[Saved entries]
[START]

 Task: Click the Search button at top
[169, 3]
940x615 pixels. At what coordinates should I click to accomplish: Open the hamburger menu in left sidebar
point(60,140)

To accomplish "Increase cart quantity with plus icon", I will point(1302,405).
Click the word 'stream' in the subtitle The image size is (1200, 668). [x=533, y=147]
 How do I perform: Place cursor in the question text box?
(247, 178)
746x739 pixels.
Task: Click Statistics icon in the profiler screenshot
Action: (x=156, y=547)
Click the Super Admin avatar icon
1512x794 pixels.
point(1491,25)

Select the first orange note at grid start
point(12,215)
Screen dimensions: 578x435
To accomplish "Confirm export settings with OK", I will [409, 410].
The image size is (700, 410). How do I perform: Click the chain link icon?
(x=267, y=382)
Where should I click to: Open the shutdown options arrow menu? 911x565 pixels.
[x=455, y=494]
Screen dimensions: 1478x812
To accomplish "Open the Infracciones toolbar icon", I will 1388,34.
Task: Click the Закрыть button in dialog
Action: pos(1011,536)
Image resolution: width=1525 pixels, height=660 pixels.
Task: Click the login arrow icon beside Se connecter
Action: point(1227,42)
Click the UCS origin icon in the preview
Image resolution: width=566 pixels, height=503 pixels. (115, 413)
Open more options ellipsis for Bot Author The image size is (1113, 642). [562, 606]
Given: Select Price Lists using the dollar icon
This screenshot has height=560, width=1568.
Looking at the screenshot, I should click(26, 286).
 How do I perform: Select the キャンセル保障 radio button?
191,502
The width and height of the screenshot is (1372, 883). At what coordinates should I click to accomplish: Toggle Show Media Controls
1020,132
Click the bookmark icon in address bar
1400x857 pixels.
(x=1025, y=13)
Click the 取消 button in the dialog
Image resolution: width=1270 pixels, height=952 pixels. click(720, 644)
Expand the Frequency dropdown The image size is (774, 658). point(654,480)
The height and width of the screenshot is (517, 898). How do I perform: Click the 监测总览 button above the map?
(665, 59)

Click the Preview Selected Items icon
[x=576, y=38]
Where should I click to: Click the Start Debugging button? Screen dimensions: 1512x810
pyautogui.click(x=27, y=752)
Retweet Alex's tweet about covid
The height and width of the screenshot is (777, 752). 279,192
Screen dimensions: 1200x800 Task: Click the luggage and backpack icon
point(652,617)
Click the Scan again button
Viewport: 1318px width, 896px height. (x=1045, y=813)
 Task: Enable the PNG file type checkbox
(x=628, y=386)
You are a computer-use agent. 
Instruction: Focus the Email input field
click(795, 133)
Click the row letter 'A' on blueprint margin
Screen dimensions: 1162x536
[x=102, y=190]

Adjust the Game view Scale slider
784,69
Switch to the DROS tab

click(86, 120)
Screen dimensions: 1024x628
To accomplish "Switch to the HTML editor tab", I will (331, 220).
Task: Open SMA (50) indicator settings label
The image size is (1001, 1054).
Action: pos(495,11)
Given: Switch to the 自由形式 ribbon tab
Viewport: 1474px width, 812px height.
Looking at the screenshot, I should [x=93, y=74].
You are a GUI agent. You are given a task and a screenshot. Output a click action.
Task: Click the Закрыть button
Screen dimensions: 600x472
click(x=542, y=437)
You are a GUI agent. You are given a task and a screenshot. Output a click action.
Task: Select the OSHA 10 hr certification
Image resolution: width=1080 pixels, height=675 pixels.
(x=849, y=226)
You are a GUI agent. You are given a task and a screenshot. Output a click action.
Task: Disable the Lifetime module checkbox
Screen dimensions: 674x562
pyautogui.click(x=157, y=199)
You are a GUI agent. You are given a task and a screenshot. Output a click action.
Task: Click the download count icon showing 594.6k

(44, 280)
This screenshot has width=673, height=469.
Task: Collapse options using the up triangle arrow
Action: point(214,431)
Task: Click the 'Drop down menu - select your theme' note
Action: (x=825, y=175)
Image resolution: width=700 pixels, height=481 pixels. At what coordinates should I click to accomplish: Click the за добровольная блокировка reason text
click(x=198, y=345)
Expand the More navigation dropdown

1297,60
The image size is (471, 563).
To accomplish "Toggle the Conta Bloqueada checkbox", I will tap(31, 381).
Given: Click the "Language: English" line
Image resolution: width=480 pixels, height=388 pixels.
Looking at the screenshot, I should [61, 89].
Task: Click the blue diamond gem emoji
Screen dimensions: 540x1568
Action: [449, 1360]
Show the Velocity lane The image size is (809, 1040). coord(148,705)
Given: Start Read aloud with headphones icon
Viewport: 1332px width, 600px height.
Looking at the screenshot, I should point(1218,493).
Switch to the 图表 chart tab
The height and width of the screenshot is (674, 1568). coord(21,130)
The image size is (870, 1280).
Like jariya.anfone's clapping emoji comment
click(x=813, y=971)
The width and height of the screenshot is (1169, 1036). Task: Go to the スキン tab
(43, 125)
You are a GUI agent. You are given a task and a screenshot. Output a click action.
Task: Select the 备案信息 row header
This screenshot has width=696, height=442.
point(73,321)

[END]

◆ WHAT THIS TASK INVOLVES ◆
Rewrite all of the lines above, putting "navigation menu" wherever "hamburger menu" appears and leaving the rest unchanged.

◆ TASK SOLUTION ◆
 Task: Click the Search button at top
[169, 3]
940x615 pixels. At what coordinates should I click to accomplish: Open the navigation menu in left sidebar
point(60,140)

To accomplish "Increase cart quantity with plus icon", I will point(1302,405).
Click the word 'stream' in the subtitle The image size is (1200, 668). [x=533, y=147]
 How do I perform: Place cursor in the question text box?
(247, 178)
746x739 pixels.
Task: Click Statistics icon in the profiler screenshot
Action: (x=156, y=547)
Click the Super Admin avatar icon
1512x794 pixels.
point(1491,25)

Select the first orange note at grid start
point(12,215)
Screen dimensions: 578x435
To accomplish "Confirm export settings with OK", I will [409, 410].
The image size is (700, 410). How do I perform: Click the chain link icon?
(x=267, y=382)
Where should I click to: Open the shutdown options arrow menu? 911x565 pixels.
[x=455, y=494]
Screen dimensions: 1478x812
To accomplish "Open the Infracciones toolbar icon", I will 1388,34.
Task: Click the Закрыть button in dialog
Action: pos(1011,536)
Image resolution: width=1525 pixels, height=660 pixels.
Task: Click the login arrow icon beside Se connecter
Action: point(1227,42)
Click the UCS origin icon in the preview
Image resolution: width=566 pixels, height=503 pixels. (115, 413)
Open more options ellipsis for Bot Author The image size is (1113, 642). [562, 606]
Given: Select Price Lists using the dollar icon
This screenshot has height=560, width=1568.
Looking at the screenshot, I should click(26, 286).
 How do I perform: Select the キャンセル保障 radio button?
191,502
The width and height of the screenshot is (1372, 883). At what coordinates should I click to accomplish: Toggle Show Media Controls
1020,132
Click the bookmark icon in address bar
1400x857 pixels.
(x=1025, y=13)
Click the 取消 button in the dialog
Image resolution: width=1270 pixels, height=952 pixels. click(720, 644)
Expand the Frequency dropdown The image size is (774, 658). point(654,480)
The height and width of the screenshot is (517, 898). How do I perform: Click the 监测总览 button above the map?
(665, 59)

Click the Preview Selected Items icon
[x=576, y=38]
Where should I click to: Click the Start Debugging button? Screen dimensions: 1512x810
pyautogui.click(x=27, y=752)
Retweet Alex's tweet about covid
The height and width of the screenshot is (777, 752). 279,192
Screen dimensions: 1200x800 Task: Click the luggage and backpack icon
point(652,617)
Click the Scan again button
Viewport: 1318px width, 896px height. (x=1045, y=813)
 Task: Enable the PNG file type checkbox
(x=628, y=386)
You are a computer-use agent. 
Instruction: Focus the Email input field
click(795, 133)
Click the row letter 'A' on blueprint margin
Screen dimensions: 1162x536
[x=102, y=190]

Adjust the Game view Scale slider
784,69
Switch to the DROS tab

click(86, 120)
Screen dimensions: 1024x628
To accomplish "Switch to the HTML editor tab", I will (331, 220).
Task: Open SMA (50) indicator settings label
The image size is (1001, 1054).
Action: pos(495,11)
Given: Switch to the 自由形式 ribbon tab
Viewport: 1474px width, 812px height.
Looking at the screenshot, I should [x=93, y=74].
You are a GUI agent. You are given a task and a screenshot. Output a click action.
Task: Click the Закрыть button
Screen dimensions: 600x472
click(x=542, y=437)
You are a GUI agent. You are given a task and a screenshot. Output a click action.
Task: Select the OSHA 10 hr certification
Image resolution: width=1080 pixels, height=675 pixels.
(x=849, y=226)
You are a GUI agent. You are given a task and a screenshot. Output a click action.
Task: Disable the Lifetime module checkbox
Screen dimensions: 674x562
pyautogui.click(x=157, y=199)
You are a GUI agent. You are given a task and a screenshot. Output a click action.
Task: Click the download count icon showing 594.6k

(44, 280)
This screenshot has width=673, height=469.
Task: Collapse options using the up triangle arrow
Action: point(214,431)
Task: Click the 'Drop down menu - select your theme' note
Action: (x=825, y=175)
Image resolution: width=700 pixels, height=481 pixels. At what coordinates should I click to accomplish: Click the за добровольная блокировка reason text
click(x=198, y=345)
Expand the More navigation dropdown

1297,60
The image size is (471, 563).
To accomplish "Toggle the Conta Bloqueada checkbox", I will tap(31, 381).
Given: Click the "Language: English" line
Image resolution: width=480 pixels, height=388 pixels.
Looking at the screenshot, I should [61, 89].
Task: Click the blue diamond gem emoji
Screen dimensions: 540x1568
Action: [449, 1360]
Show the Velocity lane The image size is (809, 1040). coord(148,705)
Given: Start Read aloud with headphones icon
Viewport: 1332px width, 600px height.
Looking at the screenshot, I should point(1218,493).
Switch to the 图表 chart tab
The height and width of the screenshot is (674, 1568). coord(21,130)
The image size is (870, 1280).
Like jariya.anfone's clapping emoji comment
click(x=813, y=971)
The width and height of the screenshot is (1169, 1036). Task: Go to the スキン tab
(43, 125)
You are a GUI agent. You are given a task and a screenshot. Output a click action.
Task: Select the 备案信息 row header
This screenshot has width=696, height=442.
point(73,321)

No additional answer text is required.